[Stored items]
• • • • •
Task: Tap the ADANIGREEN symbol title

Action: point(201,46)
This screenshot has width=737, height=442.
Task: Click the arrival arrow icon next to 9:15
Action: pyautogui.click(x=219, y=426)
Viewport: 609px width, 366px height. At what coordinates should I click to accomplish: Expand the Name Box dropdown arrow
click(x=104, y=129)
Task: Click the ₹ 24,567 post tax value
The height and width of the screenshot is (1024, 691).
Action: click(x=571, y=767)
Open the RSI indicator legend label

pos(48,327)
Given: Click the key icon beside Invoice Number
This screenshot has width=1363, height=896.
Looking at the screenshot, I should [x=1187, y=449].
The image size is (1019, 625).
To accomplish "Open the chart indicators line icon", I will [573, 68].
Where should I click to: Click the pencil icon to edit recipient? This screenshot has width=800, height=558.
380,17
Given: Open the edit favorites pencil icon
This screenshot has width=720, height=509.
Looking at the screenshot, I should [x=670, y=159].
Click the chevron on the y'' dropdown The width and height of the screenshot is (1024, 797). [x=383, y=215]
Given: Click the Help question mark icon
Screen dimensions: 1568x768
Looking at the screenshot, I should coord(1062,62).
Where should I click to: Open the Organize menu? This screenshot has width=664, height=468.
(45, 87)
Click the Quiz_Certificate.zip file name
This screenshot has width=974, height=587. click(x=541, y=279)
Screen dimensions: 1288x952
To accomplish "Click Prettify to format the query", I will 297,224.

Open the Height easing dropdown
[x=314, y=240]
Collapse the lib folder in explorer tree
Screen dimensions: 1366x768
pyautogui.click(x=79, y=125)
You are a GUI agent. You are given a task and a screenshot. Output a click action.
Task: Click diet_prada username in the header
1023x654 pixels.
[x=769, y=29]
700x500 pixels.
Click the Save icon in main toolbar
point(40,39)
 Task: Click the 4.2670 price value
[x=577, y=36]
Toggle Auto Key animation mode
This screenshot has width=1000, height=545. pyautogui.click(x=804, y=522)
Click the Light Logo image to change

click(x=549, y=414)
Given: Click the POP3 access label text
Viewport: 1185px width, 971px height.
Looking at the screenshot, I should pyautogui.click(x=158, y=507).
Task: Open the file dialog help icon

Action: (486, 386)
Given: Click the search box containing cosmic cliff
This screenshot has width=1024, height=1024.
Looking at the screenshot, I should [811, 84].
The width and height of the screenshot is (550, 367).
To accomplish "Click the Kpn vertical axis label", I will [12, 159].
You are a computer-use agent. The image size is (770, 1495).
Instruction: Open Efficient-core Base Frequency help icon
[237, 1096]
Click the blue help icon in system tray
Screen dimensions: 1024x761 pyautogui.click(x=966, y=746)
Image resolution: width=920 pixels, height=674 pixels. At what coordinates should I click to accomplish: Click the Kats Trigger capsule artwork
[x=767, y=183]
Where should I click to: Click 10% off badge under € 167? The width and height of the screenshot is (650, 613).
• • • • •
* **What the exercise asks**: Please show all lines from the entries that contain the word "will".

* **Task output**:
To accomplish "Open the chart indicators line icon", I will [573, 68].
To accomplish "Click Prettify to format the query", I will 297,224.
To accomplish "Click the Kpn vertical axis label", I will [12, 159].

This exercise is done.